● **YOUR ASSIGNMENT**
Write the data below out again, unchanged.

::::::::::

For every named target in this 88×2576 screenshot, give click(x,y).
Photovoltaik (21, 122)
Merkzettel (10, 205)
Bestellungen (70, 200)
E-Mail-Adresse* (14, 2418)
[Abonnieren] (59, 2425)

::::::::::

● **ANSWER TO THIS EXERCISE**
For every named target in this 88×2576 screenshot, give click(x,y).
Photovoltaik (21, 122)
Merkzettel (10, 205)
Bestellungen (70, 200)
E-Mail-Adresse* (14, 2418)
[Abonnieren] (59, 2425)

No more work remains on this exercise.